As the superannuation industry continues to navigate its way through the maze of regulatory changes and industry reviews, one of the most complex areas trustees must consider is the small group of quiet material changes announced within the 2018 Federal Budget.
The most significant budget changes were those relating to insurance within super. The main proposed adjustments include the referral of small, inactive accounts to the Australian Taxation Office for automatic consolidation, which will have a significant impact on some funds’ revenue models and ongoing sustainability. Also, the proposed limits on fees for small accounts will re-introduce the concept of cross-subsidisation, which most thought was not allowed after the introduction of MySuper products and the abolition of member protection some years ago.
As if this wasn’t enough to keep most trustees sufficiently busy, it’s all in addition to the Royal Commission into Misconduct in the Banking, Superannuation and Financial Services Industry and the Productivity Commission Review into the Competitiveness and Efficiency of the Superannuation System.
Whilst there is no doubt group insurance is not perfect and some tweaking could result in better product tailoring, we remain concerned that the Federal Budget changes in relation to insurance will have a significant number of unintended consequences that could result in worse outcomes for many fund members and their beneficiaries.
We note that three key changes to insurance within superannuation were announced in the Federal Budget:
- Complete removal of default insurance coverage for members under 25
- Removal of default cover for members with balances less than $6000
- Removal of cover for members who haven’t received a contribution for 13 months.
Our review of the impact of these changes suggests that better tailoring of insurance products, which many of the funds have already commenced, would provide better outcomes for fund members than the wholesale removal of cover for certain categories of members.
Based upon our analysis, we estimate that about half of the insurance provided through superannuation could be removed if the Federal Budget’s changes are implemented without amendment.
Whilst much of this relates to insurance for members with accounts that have not received contributions for more than 13 months, we remain concerned that the quantum of insurance removed from the system will have longer-term implications for the economy, given Australia’s already well-known underinsurance issues.
A further concern is the impact of the removal of cover for members under the age of 25, which could have detrimental effects upon those who maintain cover within superannuation going forward.
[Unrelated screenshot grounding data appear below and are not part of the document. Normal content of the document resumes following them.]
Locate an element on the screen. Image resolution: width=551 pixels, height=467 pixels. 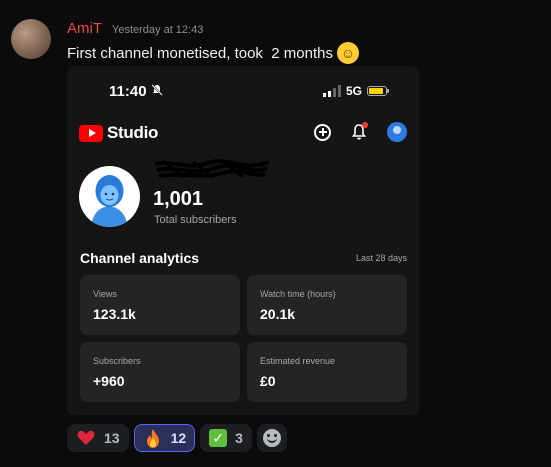
bell-mute-icon is located at coordinates (156, 92).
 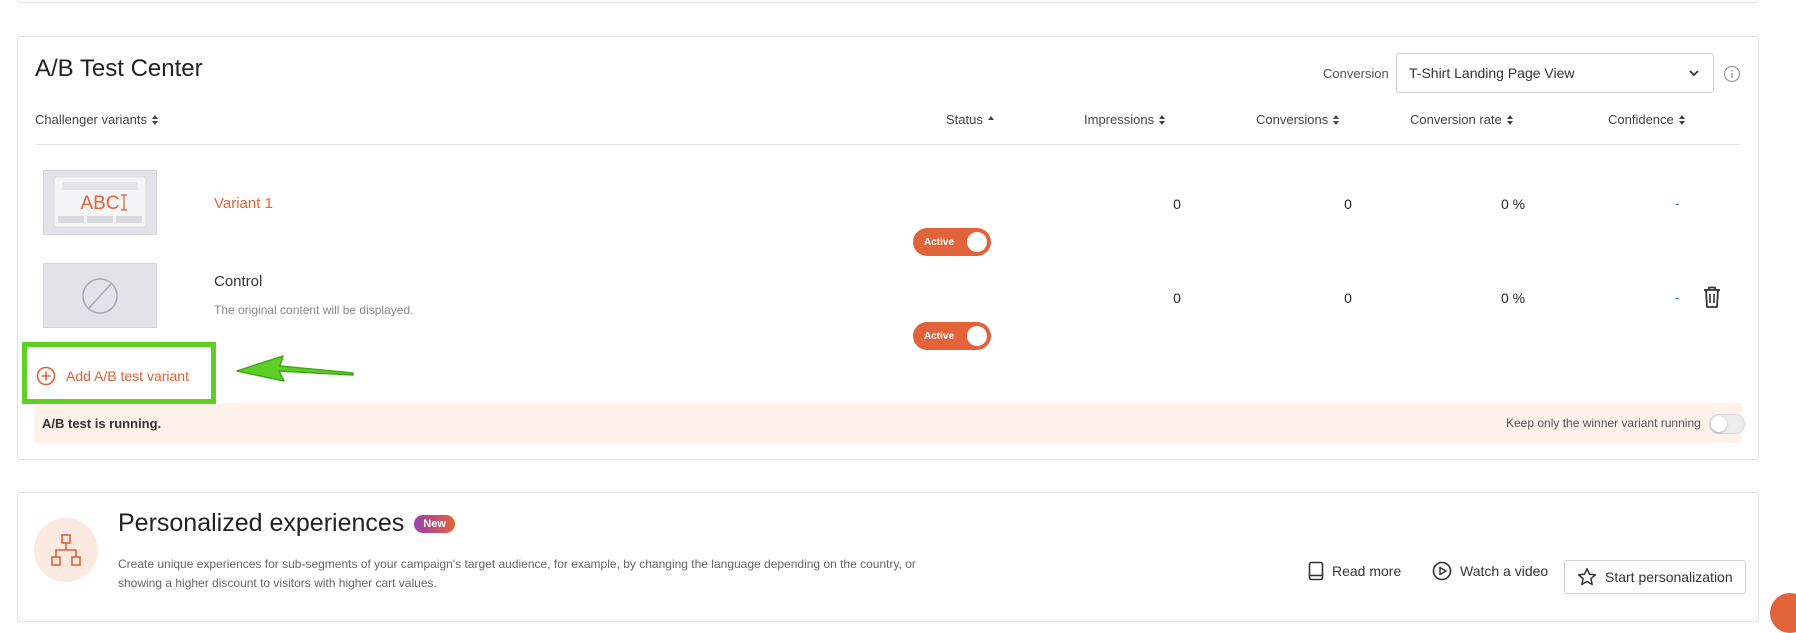 I want to click on column-impressions-label: Impressions, so click(x=1120, y=120).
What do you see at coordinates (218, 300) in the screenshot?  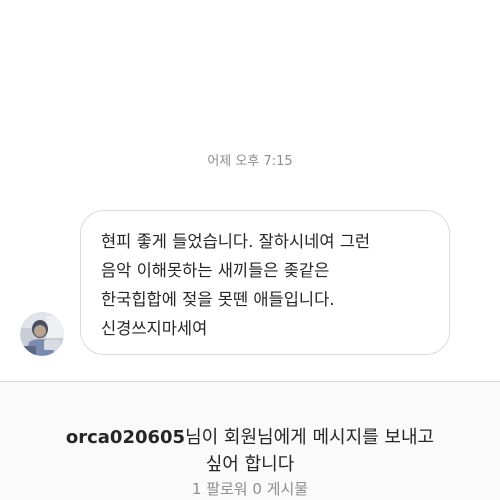 I see `message-line: 한국힙합에 젖을 못뗀 애들입니다.` at bounding box center [218, 300].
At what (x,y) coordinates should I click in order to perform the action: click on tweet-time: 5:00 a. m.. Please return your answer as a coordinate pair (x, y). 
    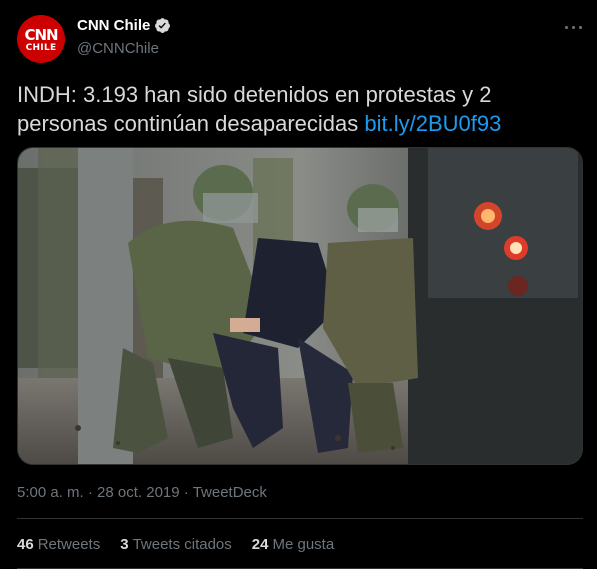
    Looking at the image, I should click on (50, 492).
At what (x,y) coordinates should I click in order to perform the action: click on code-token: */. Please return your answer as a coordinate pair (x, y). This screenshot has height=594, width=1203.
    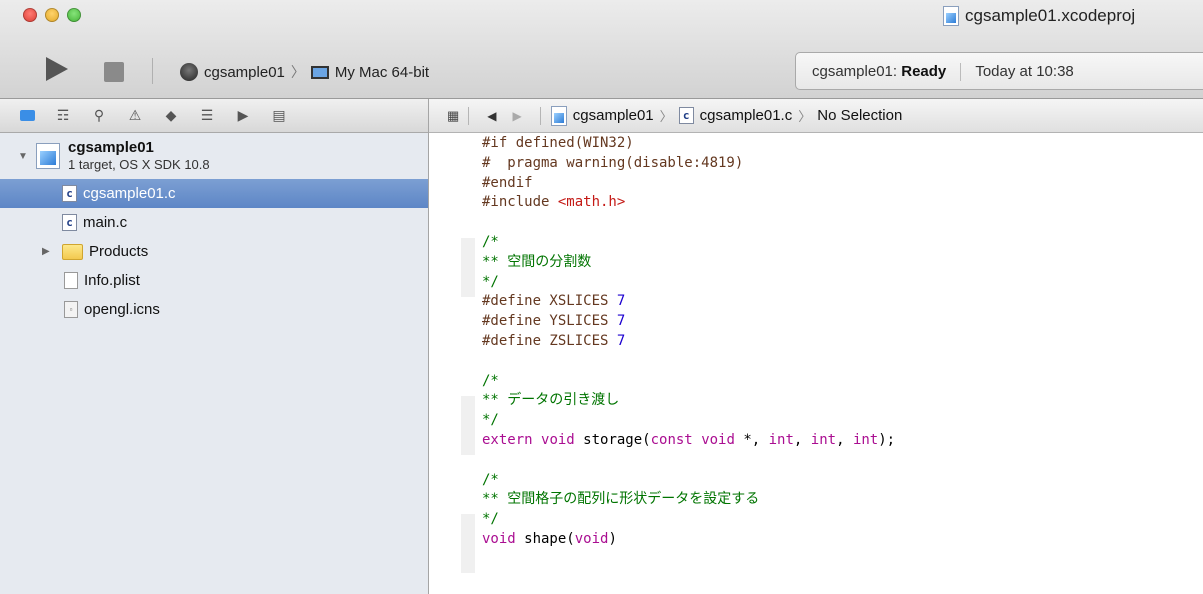
    Looking at the image, I should click on (490, 520).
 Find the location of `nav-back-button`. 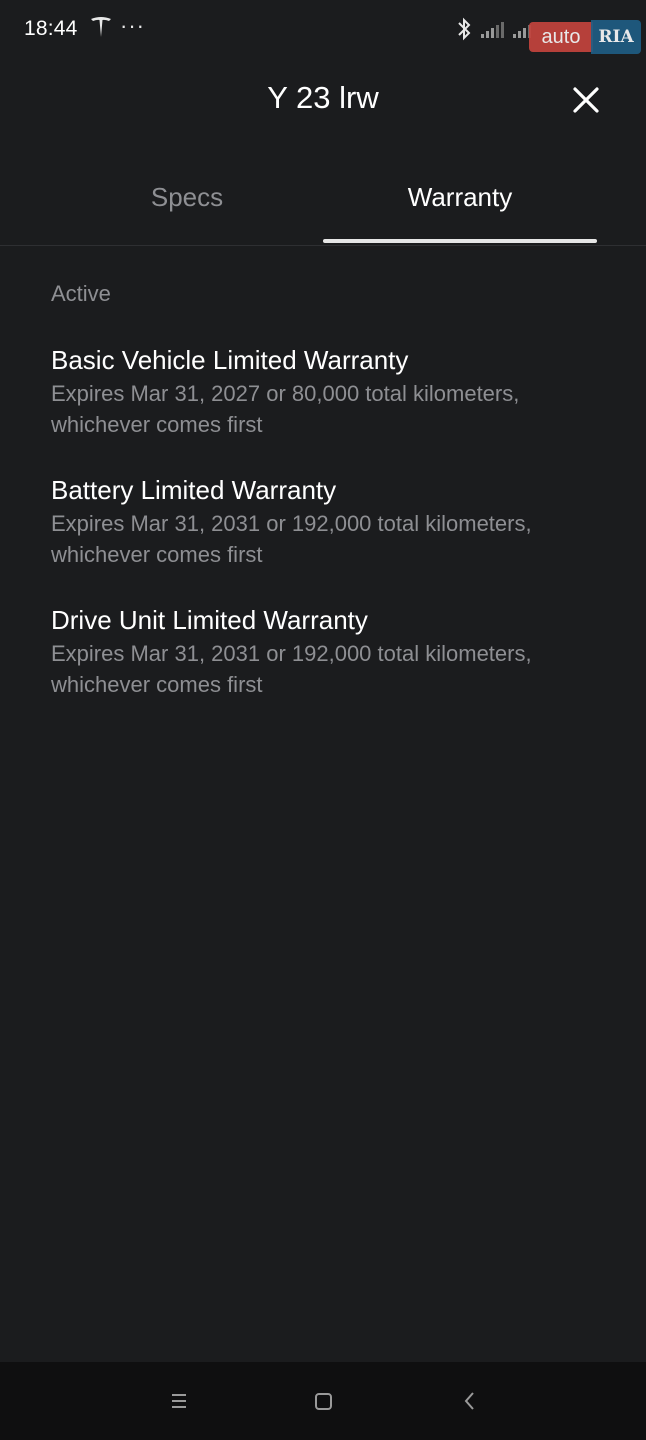

nav-back-button is located at coordinates (470, 1401).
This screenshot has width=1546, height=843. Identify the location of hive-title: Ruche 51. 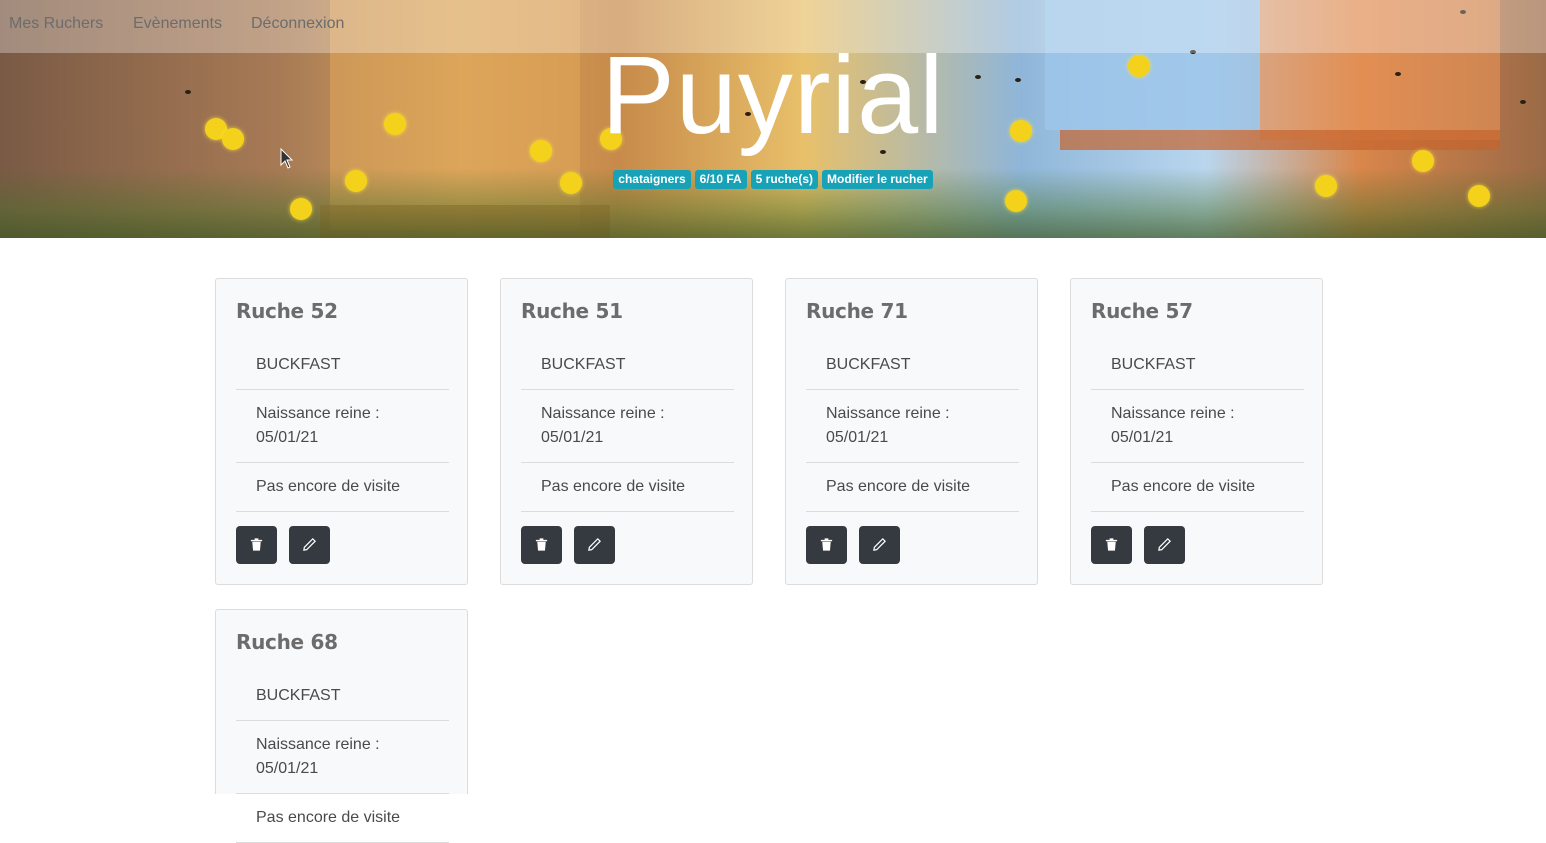
(572, 311).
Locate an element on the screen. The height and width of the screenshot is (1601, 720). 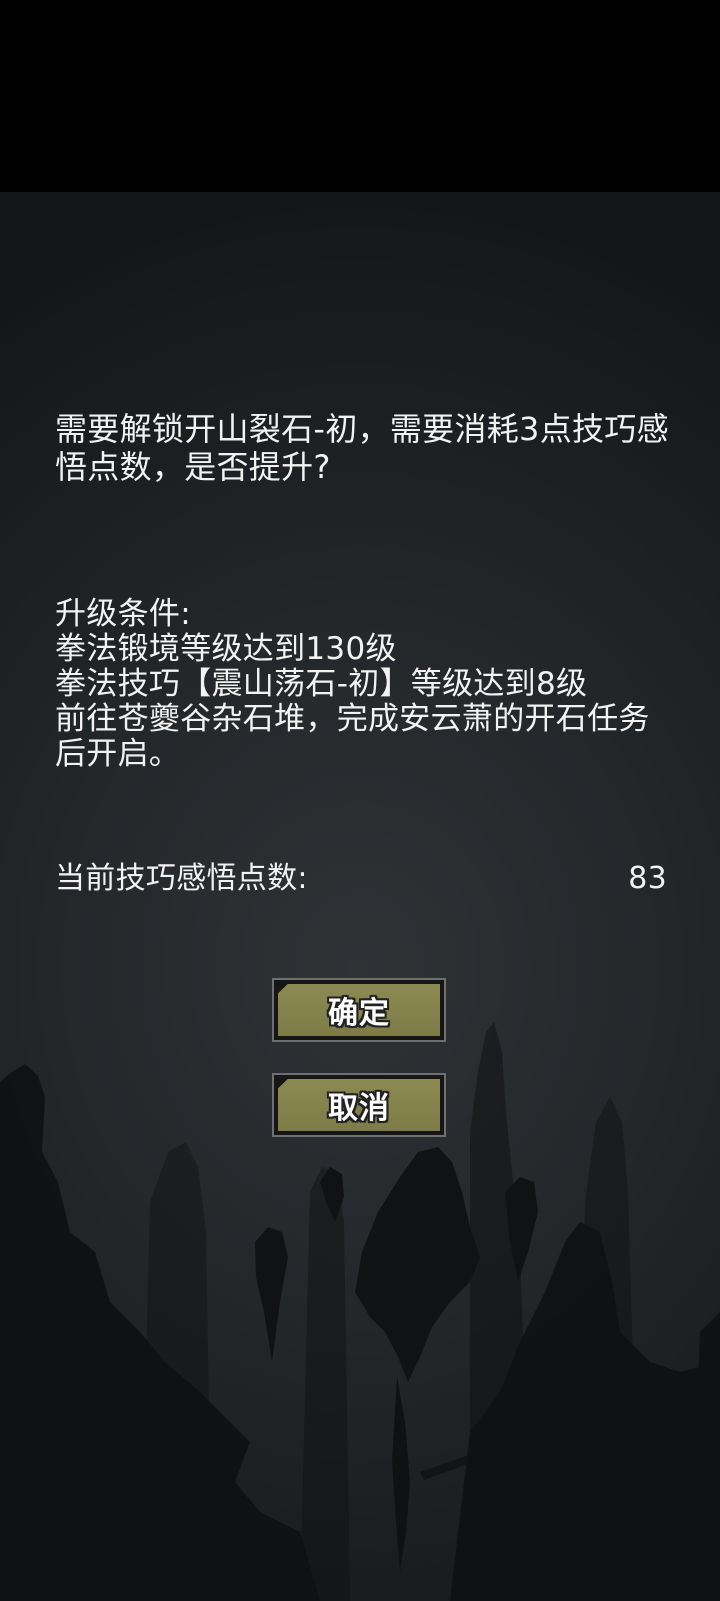
unlock-question-text: 需要解锁开山裂石-初，需要消耗3点技巧感悟点数，是否提升? is located at coordinates (362, 448).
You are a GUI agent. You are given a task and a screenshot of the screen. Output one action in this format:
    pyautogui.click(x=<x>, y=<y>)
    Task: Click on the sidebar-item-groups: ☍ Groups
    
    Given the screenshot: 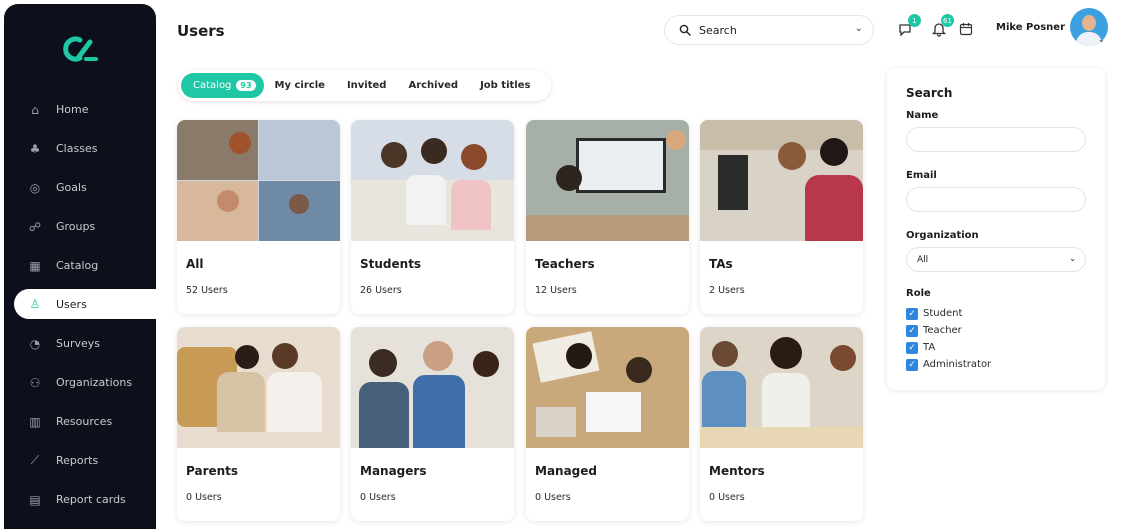 What is the action you would take?
    pyautogui.click(x=80, y=226)
    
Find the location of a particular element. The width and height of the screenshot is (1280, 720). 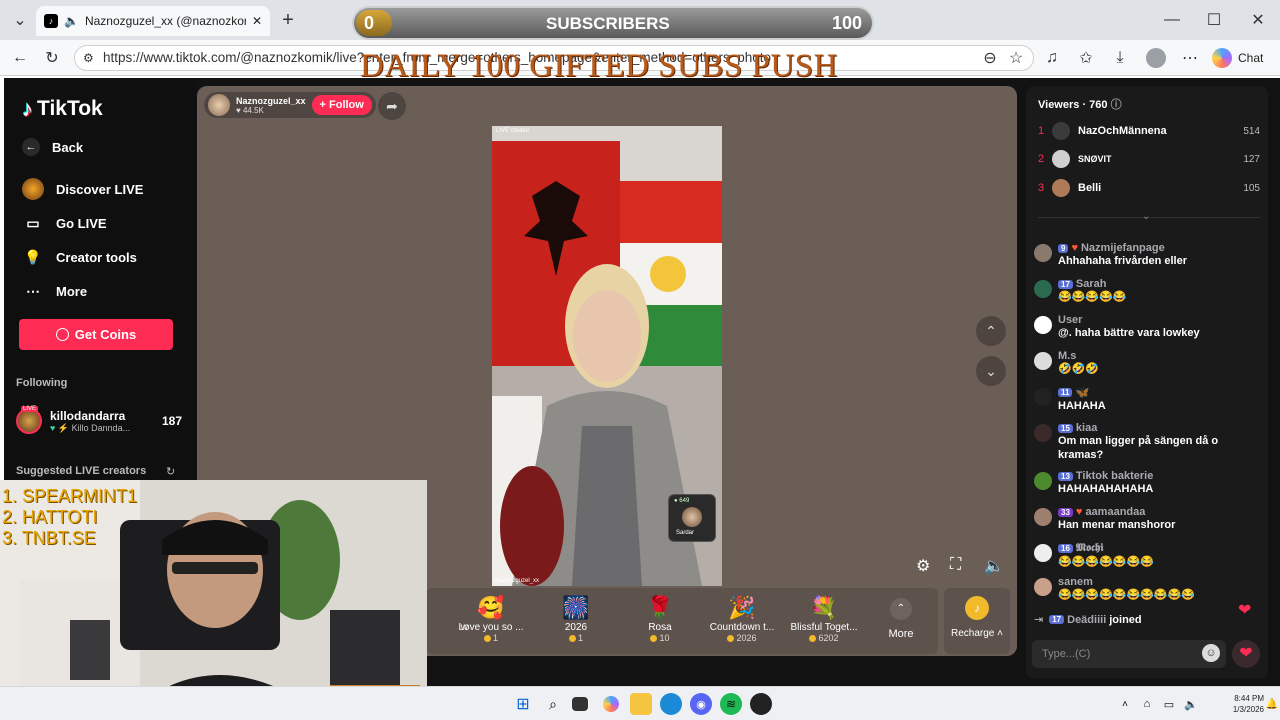

windows-taskbar: ⊞ ⌕ ◉ ≋ ˄ ⌂ ▭ 🔈 8:44 PM 1/3/2026 🔔 is located at coordinates (640, 703).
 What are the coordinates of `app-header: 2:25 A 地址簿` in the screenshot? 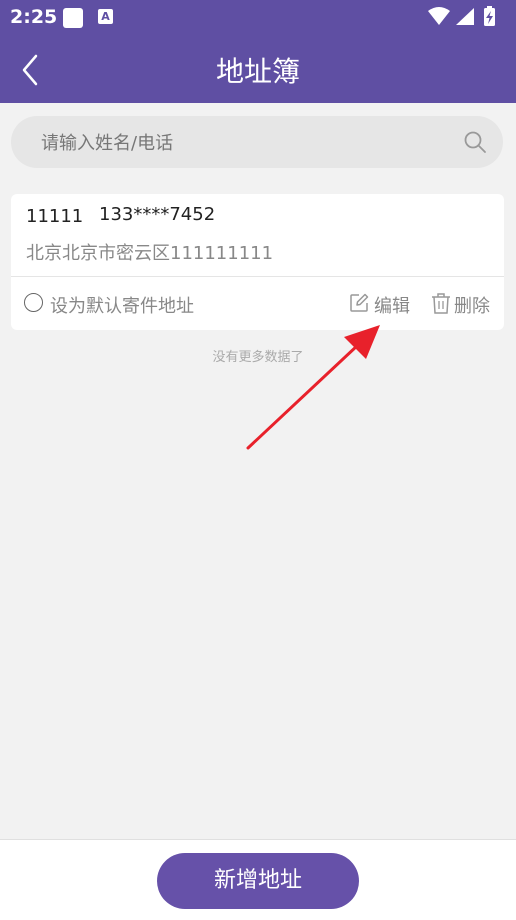 It's located at (258, 52).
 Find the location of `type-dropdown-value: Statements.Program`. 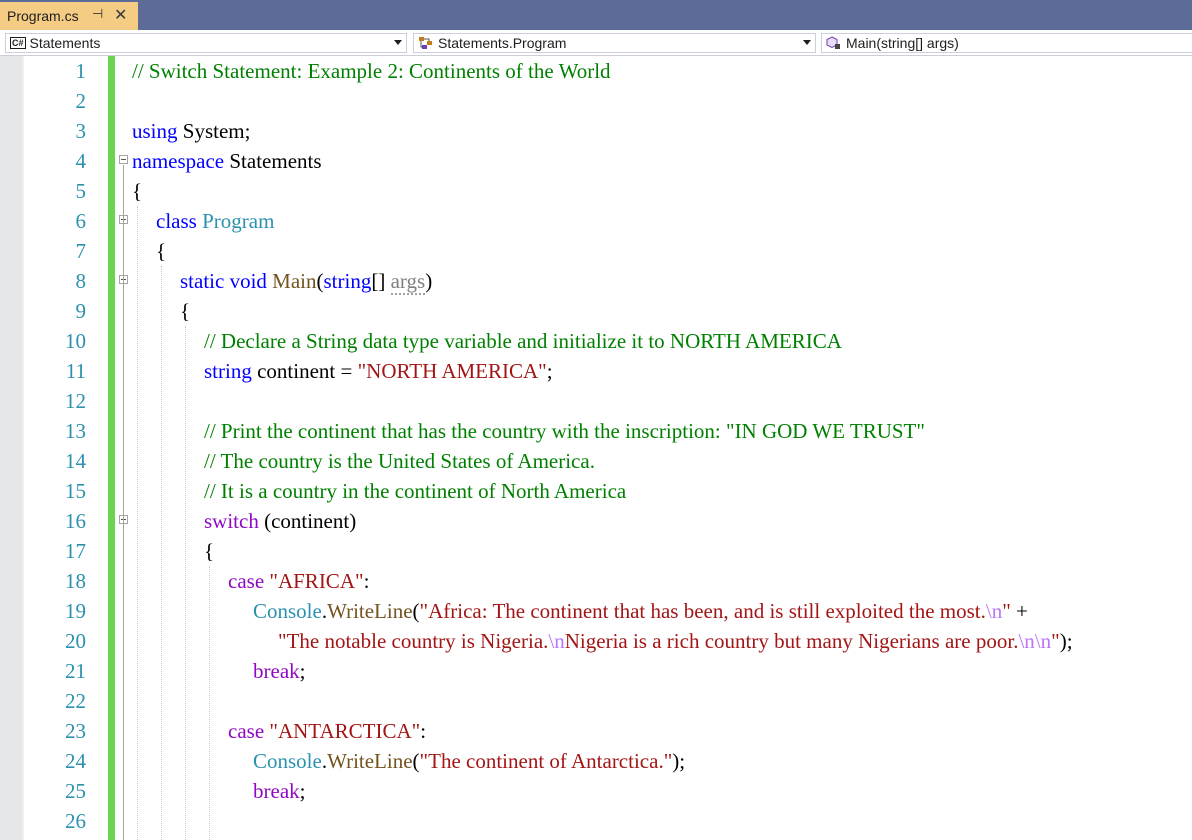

This is because group insurance is a pooling arrangement, in which pricing is based on the risk of the overall insurance pool.
By definition, removing younger, generally lower-risk members from the pool can serve only to increase the risk of the overall pool, probably leading to increases in insurance premiums for the remaining members, to offset this higher risk.
Our estimates have suggested that the overall increase in insurance premiums could be, on average, as much as 26 per cent across the industry, with some funds faring much worse where they have a substantially older demographic or higher-risk membership base. There are a number of other unintended consequences associated with the Federal Budget’s proposed changes to insurance; we also remain highly concerned with the implementation timeframes the government has proposed. A commencement date of July 1, 2019 for the majority of these changes remains too short, particularly given they have yet to pass through both houses of Parliament, creating uncertainty for all funds and their insurers about which areas might become law.
Some of the issues associated with erosion of small accounts due to insurance will probably be resolved by the account consolidations, which will be achieved automatically via the transfer to the ATO. Coupled with this, funds will be undertaking more tailoring of insurance to better suit their membership. Whilst we recognise the government’s intent to ensure insurance within super meets the needs of members and does not unnecessarily erode retirement benefits, the impact of the changes could be far-reaching and result in a material reduction in the number of members with insurance, the cost of which would ultimately fall upon the government.